» **What you are asked to do**
Transcribe exactly the lines from the one containing "Home (209, 19)" through the end of the entries, including both the first and the last, and nothing else.

---

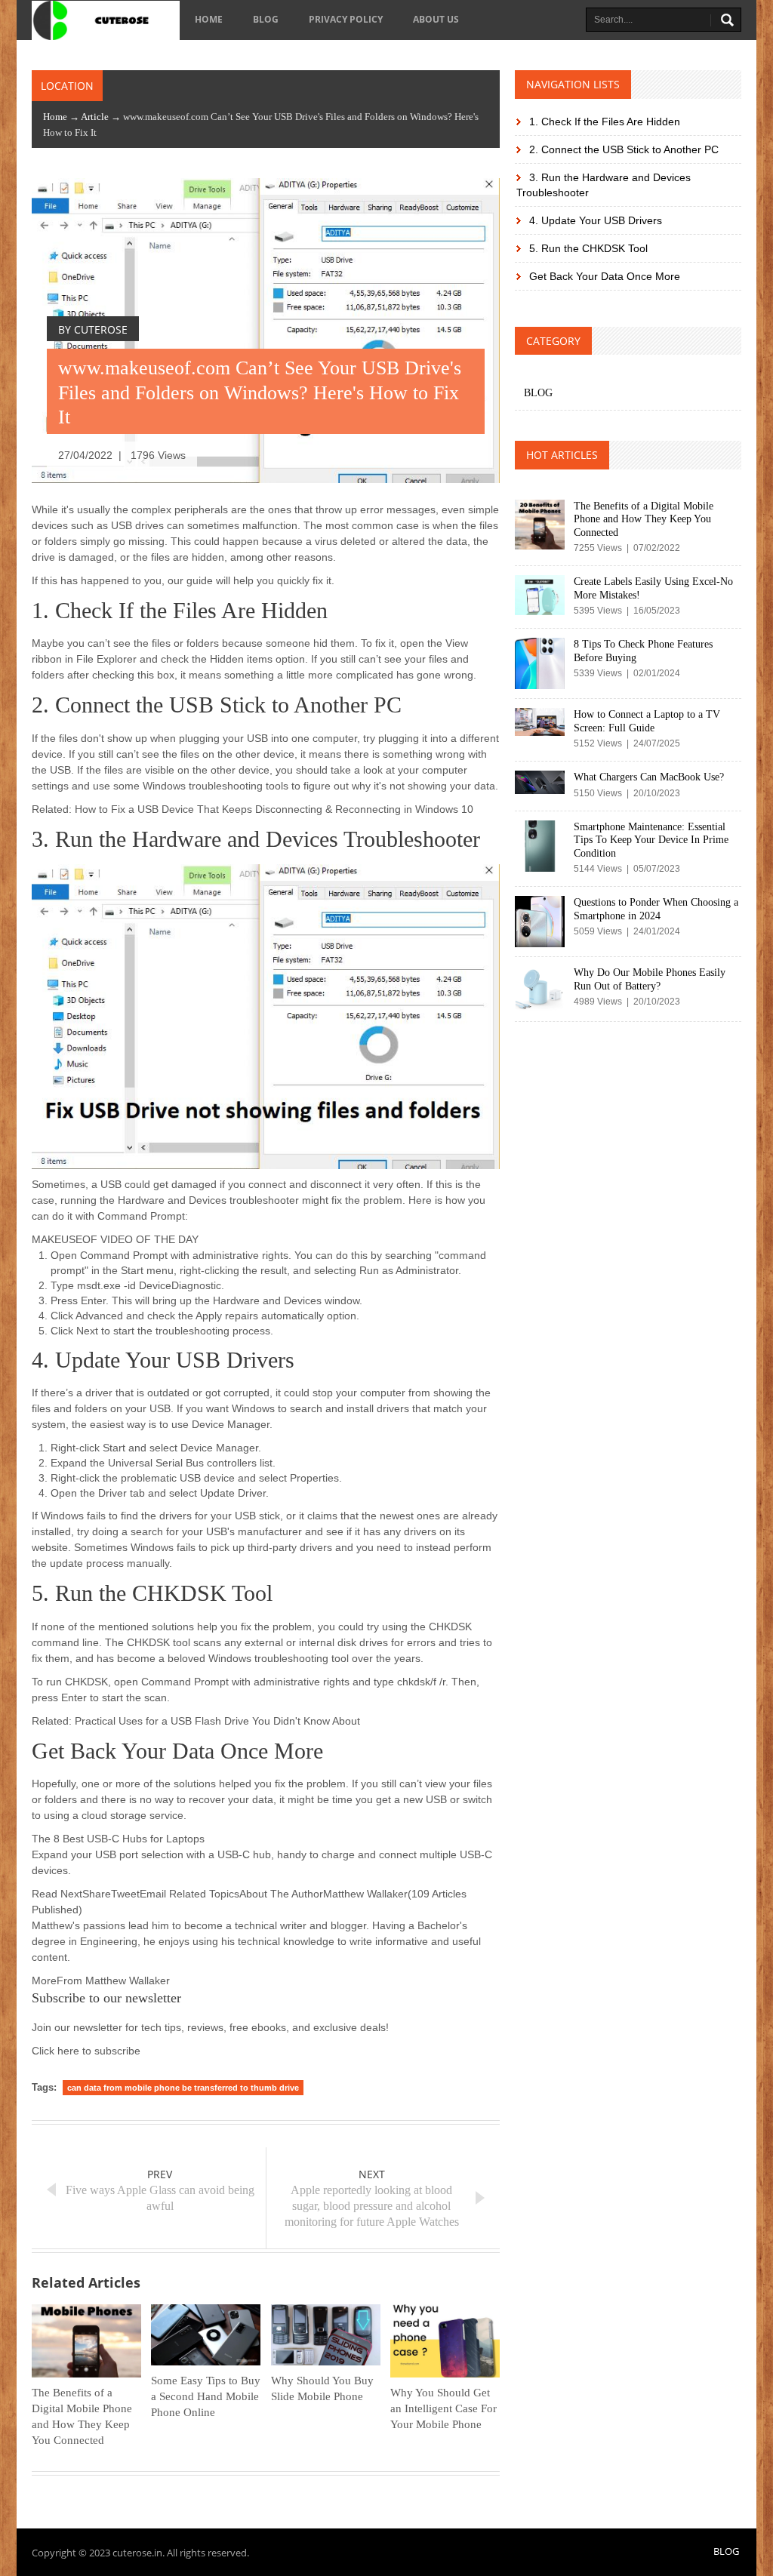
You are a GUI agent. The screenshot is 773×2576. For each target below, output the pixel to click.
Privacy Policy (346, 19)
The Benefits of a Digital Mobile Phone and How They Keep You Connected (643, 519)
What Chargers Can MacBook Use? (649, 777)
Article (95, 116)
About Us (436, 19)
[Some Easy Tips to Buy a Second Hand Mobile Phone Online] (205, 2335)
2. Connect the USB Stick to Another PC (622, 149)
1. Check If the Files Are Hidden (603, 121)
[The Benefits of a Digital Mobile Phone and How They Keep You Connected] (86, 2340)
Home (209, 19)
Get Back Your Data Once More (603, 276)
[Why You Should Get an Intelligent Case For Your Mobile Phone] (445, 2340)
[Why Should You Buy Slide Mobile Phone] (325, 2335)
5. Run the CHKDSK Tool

---

» **Problem solution**
Home (209, 19)
Get Back Your Data Once More (603, 276)
[Why You Should Get an Intelligent Case For Your Mobile Phone] (445, 2340)
[Why Should You Buy Slide Mobile Phone] (325, 2335)
5. Run the CHKDSK Tool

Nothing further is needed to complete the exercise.